Brief:
Please print nothing but the lines from the one with "Task: Click the UEFI Boot indicator" to the last line of the records below, and omit pictures.

Stored items:
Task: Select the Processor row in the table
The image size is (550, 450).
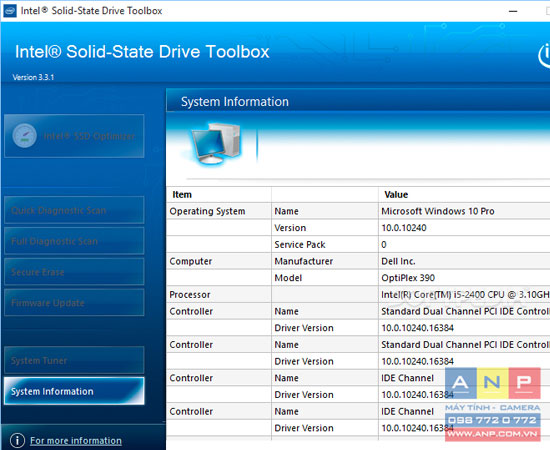Action: tap(358, 295)
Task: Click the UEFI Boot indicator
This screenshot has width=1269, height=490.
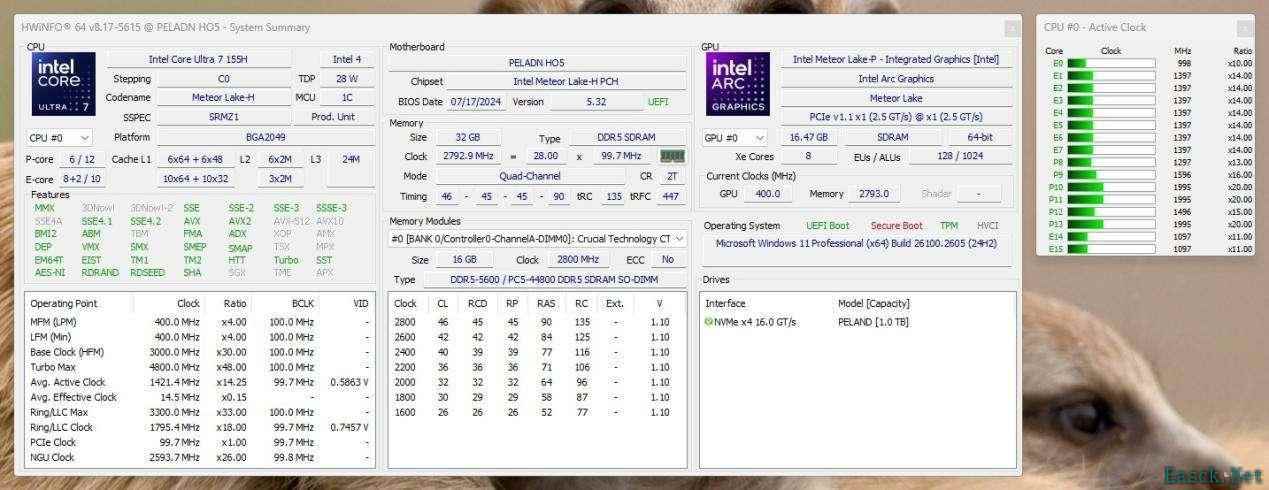Action: click(828, 226)
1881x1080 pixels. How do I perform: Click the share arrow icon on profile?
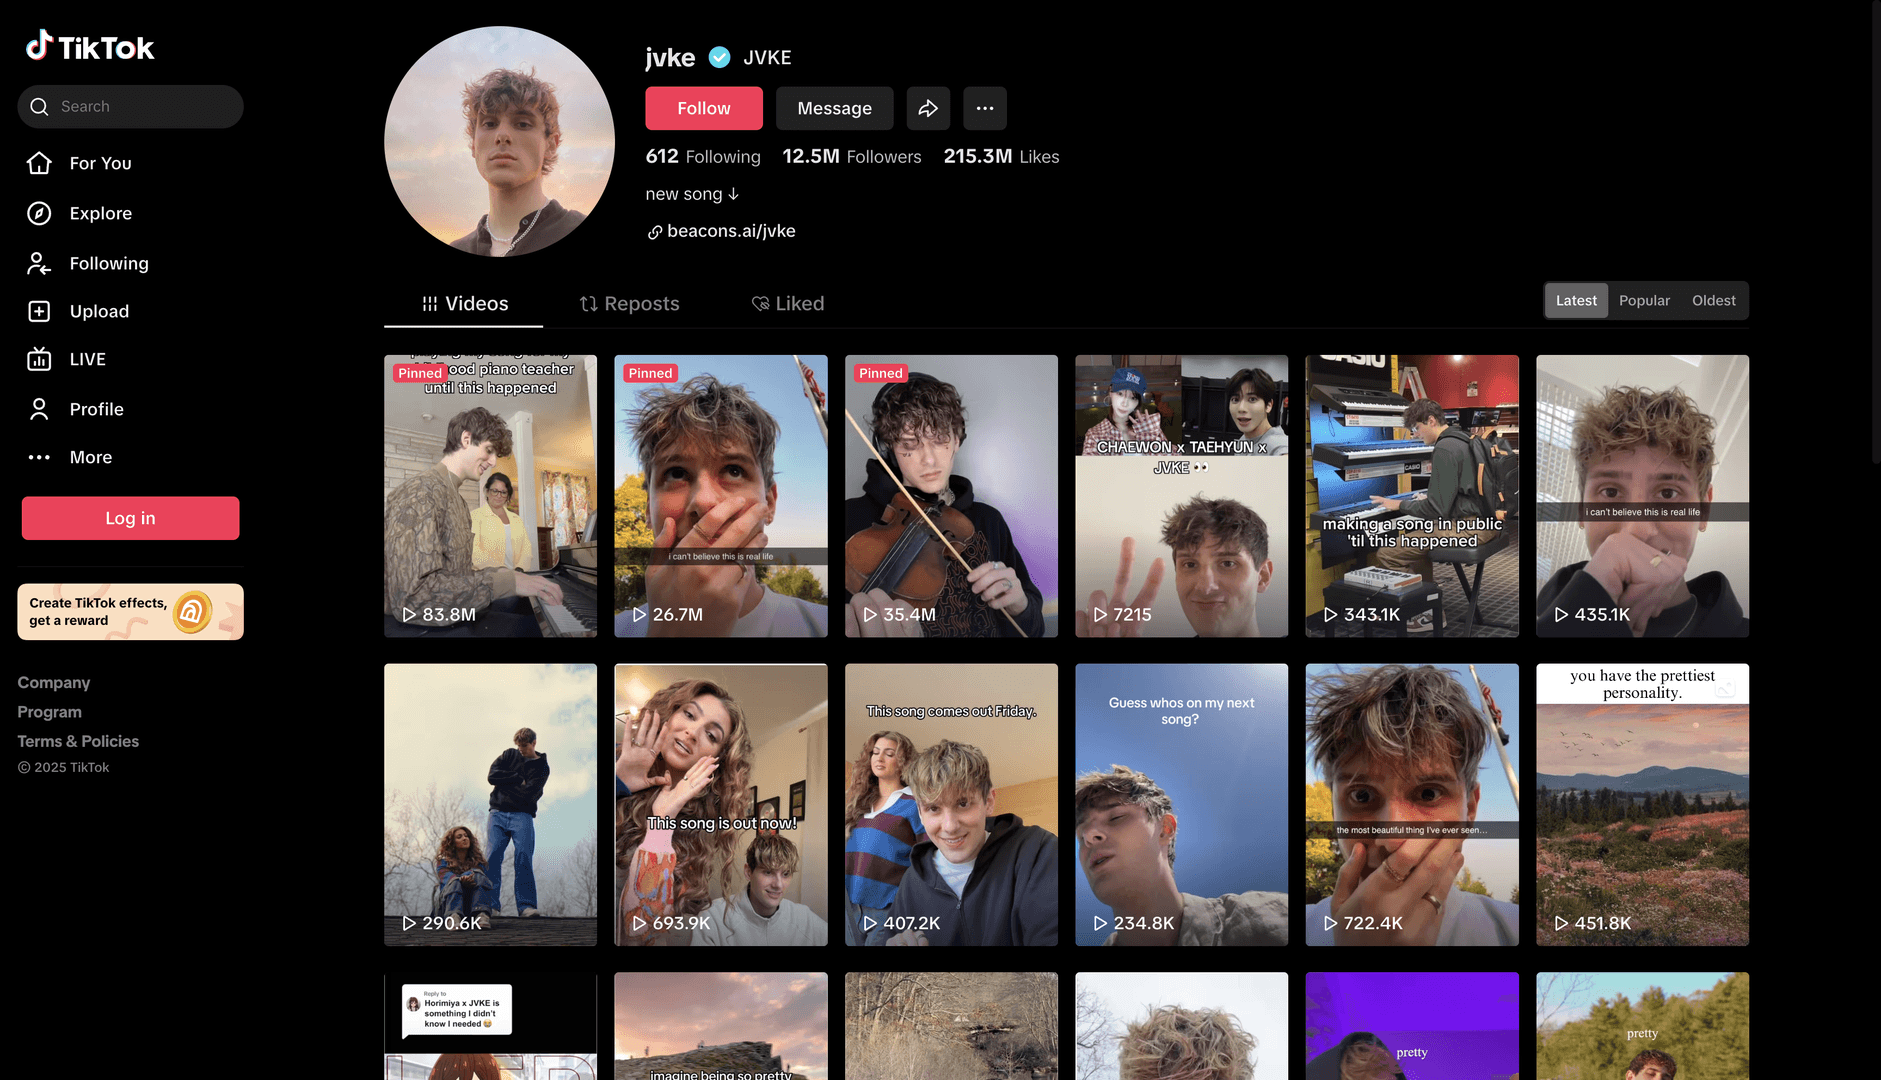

Answer section:
Task: Click the UEFI Boot indicator
This screenshot has width=1269, height=490.
Action: click(828, 226)
1881x1080 pixels. How do I perform: Click the share arrow icon on profile?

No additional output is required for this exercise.